Residents of Conakry, Guinea’s capital are seeking justice in the death of 25-year-old secretarial graduate M'Mah Sylla who died through an alleged rape by pseudo-doctors at a private clinic in the city.

On Wednesday November 24 More than a hundred residents of the Enta neighborhood gathered in one of the small cemeteries in this popular suburb of Conakry, to pay their last respects to M'mah Sylla.

While at it, residents called for an immediate halt on the recurring incidents of rape in the country.

"We are saddened, but at the same time we are happy to see all this engagement, because rape is a recurrent issue in Guinea, in Africa and everywhere else, we don't talk about it." Mountaga Keïta, a close friend stated.

Moussa Yero Bah who is a member of the Non-governmental organization F2DHG had an opportunity to meet Sylla in her last days. She recounted the conversation that went on between the two.

"We will continue the fight so that others can be inspired by M'Mah Sylla, be strong and speak out.
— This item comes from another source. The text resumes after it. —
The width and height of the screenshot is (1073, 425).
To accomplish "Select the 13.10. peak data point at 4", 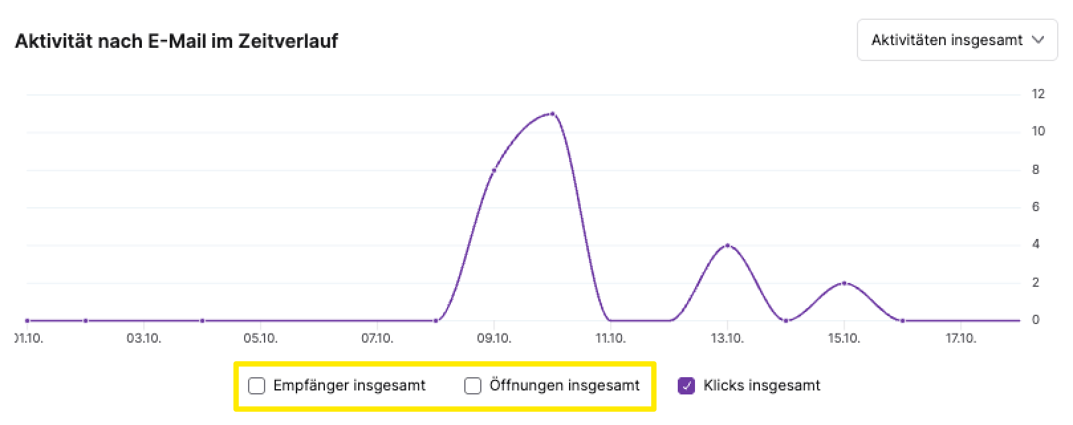I will coord(727,246).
M'Mah agreed to speak in a testimony she gave me, in a video she told me: I will be strong, I want to heal, I want to be strong. I thank everyone, I'm going to get out of this because there's no better way than health, but she couldn't get out of it, because God had reserved this other destiny for her."

M'Mah died on Saturday, November 20 in Tunis, where she had been treated for a month after the alleged rape and medical abuse. It is also alleged that the doctors who committed the act also tried to abort her but the operation failed.

After the ordeal suffered by M'mah Sylla, president of the Union of Consumers of Guinea, Ousmane Keita, hopes that the health sector will be taken in hand by all its actors, including the Order of Physicians. "The Order of Physicians must also get involved in close collaboration with the Ministry of Health to ensure that there are no unlicensed doctors who can operate in clinics and hospitals.

The Guinean Order of Physicians, in the process of renewing its authorities, has filed a civil suit in this case.